### Assignment
From the records below, set down exactly the lines starting with the line that contains "The image size is (1444, 740)." and going on through the line that contains "Click the 加自选 add to watchlist button". Nothing else is wanted.

### Records shown
============================================================
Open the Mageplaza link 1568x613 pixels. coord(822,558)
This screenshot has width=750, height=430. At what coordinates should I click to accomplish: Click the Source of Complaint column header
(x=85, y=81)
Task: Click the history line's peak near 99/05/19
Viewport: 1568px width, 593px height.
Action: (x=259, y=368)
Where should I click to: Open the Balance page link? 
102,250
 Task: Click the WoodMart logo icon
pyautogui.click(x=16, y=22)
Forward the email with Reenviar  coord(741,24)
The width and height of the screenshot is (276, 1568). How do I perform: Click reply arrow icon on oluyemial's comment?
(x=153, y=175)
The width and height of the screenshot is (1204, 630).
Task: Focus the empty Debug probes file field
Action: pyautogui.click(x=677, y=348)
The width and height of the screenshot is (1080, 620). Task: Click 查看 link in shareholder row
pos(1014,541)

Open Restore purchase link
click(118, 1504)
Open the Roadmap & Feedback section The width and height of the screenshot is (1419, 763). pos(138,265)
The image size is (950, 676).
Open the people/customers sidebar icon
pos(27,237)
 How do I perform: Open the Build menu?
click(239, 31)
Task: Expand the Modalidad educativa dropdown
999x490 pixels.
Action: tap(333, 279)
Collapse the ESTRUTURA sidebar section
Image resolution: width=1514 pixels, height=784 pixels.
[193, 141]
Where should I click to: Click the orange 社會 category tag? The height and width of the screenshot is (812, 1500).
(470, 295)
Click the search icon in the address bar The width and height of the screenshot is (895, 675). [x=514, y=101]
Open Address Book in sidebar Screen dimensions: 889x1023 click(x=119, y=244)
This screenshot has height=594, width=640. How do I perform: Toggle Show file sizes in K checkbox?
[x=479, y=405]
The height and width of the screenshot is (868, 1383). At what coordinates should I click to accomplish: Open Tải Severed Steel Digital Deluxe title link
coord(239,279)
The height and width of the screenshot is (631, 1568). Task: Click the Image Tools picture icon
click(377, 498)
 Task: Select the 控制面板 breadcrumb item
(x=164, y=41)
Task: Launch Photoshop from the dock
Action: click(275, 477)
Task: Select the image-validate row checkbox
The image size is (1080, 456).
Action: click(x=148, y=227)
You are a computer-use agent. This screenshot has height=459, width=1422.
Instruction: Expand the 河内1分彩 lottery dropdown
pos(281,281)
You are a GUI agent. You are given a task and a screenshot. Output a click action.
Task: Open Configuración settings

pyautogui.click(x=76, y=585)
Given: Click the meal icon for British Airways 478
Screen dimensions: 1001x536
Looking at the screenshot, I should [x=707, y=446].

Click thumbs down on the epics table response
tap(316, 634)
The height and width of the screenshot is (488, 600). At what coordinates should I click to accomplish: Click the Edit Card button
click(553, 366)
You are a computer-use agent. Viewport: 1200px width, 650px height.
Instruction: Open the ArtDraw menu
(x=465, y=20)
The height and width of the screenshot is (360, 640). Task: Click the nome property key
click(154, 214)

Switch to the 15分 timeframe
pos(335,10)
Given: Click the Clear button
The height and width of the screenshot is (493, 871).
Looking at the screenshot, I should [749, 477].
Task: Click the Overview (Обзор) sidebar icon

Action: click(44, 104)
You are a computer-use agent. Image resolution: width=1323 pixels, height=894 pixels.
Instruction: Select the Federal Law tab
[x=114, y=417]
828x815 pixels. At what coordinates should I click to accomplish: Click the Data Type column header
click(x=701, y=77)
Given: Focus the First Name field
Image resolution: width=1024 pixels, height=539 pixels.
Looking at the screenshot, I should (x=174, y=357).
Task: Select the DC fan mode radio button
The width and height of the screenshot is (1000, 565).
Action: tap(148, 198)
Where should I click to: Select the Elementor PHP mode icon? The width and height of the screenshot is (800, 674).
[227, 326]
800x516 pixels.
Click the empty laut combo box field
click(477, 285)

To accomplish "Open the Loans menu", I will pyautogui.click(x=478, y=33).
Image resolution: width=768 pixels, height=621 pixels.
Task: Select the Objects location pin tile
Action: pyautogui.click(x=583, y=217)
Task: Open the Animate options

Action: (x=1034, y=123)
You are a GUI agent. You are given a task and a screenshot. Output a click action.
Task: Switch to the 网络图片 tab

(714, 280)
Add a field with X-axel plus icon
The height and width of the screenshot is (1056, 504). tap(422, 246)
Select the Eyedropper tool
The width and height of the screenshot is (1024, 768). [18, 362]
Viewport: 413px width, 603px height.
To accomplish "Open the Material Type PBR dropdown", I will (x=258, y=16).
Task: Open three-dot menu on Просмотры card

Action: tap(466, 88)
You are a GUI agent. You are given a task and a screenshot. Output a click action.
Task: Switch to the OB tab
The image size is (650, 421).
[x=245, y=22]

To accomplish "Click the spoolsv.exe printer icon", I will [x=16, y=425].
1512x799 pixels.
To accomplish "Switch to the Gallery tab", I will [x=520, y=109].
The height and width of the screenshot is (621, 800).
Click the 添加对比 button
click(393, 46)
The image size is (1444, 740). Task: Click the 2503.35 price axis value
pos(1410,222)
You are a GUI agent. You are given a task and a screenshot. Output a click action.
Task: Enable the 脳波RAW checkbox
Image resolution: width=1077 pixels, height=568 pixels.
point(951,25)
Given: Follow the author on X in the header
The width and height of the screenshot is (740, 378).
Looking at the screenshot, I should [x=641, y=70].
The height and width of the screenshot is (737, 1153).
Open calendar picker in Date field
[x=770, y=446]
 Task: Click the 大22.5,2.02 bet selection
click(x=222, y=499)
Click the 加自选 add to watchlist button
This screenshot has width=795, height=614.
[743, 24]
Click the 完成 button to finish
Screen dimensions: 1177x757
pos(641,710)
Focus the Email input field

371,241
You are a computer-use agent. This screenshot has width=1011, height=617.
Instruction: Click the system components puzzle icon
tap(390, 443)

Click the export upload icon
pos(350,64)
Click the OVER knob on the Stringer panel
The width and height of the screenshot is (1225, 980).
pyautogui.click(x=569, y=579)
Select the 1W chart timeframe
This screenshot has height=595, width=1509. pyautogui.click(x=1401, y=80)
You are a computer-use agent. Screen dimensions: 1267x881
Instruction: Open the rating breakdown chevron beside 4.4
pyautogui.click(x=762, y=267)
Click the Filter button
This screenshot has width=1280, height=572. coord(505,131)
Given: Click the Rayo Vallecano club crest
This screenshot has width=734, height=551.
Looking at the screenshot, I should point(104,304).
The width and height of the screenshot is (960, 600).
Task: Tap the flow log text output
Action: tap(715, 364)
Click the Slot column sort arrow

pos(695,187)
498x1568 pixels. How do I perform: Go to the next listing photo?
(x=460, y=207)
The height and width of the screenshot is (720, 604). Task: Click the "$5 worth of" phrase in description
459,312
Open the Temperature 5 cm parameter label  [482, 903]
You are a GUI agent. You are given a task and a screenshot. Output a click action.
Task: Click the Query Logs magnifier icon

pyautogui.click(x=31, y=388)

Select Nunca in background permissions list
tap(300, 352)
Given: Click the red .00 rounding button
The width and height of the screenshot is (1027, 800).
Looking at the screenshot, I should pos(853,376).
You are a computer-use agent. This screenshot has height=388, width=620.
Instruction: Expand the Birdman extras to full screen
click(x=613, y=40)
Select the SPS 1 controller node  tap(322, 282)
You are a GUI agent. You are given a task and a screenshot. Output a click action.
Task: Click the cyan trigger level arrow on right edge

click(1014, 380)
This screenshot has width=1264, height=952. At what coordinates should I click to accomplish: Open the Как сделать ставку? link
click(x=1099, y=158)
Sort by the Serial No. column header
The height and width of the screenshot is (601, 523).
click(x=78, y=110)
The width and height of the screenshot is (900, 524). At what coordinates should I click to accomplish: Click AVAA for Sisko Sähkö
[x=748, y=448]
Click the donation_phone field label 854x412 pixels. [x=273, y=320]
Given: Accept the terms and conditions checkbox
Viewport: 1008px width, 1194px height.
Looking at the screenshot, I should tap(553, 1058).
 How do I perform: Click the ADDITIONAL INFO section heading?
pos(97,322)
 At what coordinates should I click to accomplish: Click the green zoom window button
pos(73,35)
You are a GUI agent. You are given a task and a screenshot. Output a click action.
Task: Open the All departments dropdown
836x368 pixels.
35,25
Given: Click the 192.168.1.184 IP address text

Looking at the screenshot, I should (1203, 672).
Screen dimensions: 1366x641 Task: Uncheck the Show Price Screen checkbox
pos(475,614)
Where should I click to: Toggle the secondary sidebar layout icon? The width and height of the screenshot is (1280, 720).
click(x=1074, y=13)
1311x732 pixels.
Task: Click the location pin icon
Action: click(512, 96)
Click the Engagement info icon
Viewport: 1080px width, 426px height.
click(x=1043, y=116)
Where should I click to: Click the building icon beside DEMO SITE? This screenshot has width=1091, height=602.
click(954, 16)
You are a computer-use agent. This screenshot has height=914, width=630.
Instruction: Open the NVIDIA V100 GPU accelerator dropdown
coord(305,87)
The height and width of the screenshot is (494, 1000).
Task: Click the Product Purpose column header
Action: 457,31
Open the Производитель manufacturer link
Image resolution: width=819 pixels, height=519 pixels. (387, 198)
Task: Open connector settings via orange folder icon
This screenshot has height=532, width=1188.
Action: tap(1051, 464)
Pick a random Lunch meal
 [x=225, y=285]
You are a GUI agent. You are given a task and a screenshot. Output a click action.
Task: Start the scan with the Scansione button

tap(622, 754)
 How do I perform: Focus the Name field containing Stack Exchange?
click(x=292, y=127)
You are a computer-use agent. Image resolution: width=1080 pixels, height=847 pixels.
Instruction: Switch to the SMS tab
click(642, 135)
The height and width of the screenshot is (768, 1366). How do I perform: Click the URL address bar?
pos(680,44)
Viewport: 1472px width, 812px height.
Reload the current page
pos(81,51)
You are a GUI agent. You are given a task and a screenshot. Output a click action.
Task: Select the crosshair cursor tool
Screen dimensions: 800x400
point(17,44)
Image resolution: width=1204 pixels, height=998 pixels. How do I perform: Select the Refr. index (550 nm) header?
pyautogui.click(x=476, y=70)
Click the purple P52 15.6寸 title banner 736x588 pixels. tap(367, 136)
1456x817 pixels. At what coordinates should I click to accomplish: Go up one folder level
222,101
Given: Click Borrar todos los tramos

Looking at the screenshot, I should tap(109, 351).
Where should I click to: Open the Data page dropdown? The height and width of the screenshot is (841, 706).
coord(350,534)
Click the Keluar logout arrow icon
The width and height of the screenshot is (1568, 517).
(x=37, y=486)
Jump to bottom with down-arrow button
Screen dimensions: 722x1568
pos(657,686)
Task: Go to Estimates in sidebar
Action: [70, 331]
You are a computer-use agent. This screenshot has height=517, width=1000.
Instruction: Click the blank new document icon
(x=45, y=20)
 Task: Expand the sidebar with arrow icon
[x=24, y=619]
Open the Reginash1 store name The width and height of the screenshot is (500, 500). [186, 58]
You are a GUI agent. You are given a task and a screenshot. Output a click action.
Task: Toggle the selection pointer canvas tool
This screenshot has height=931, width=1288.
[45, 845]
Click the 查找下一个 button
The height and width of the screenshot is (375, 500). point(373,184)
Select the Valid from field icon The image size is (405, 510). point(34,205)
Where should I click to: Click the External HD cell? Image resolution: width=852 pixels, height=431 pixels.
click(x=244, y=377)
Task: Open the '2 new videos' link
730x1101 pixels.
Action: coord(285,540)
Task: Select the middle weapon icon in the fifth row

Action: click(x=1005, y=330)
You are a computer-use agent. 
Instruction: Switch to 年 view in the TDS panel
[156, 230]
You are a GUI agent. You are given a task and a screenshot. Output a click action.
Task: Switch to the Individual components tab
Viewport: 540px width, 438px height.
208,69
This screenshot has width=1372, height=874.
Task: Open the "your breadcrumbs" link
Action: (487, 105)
============================================================
### Exercise result
The image size is (1444, 740). Task: Click the 2503.35 price axis value
pos(1410,222)
You are a GUI agent. You are given a task and a screenshot. Output a click action.
Task: Enable the 脳波RAW checkbox
Image resolution: width=1077 pixels, height=568 pixels.
point(951,25)
Given: Follow the author on X in the header
The width and height of the screenshot is (740, 378).
Looking at the screenshot, I should [x=641, y=70].
The height and width of the screenshot is (737, 1153).
Open calendar picker in Date field
[x=770, y=446]
 Task: Click the 大22.5,2.02 bet selection
click(x=222, y=499)
Click the 加自选 add to watchlist button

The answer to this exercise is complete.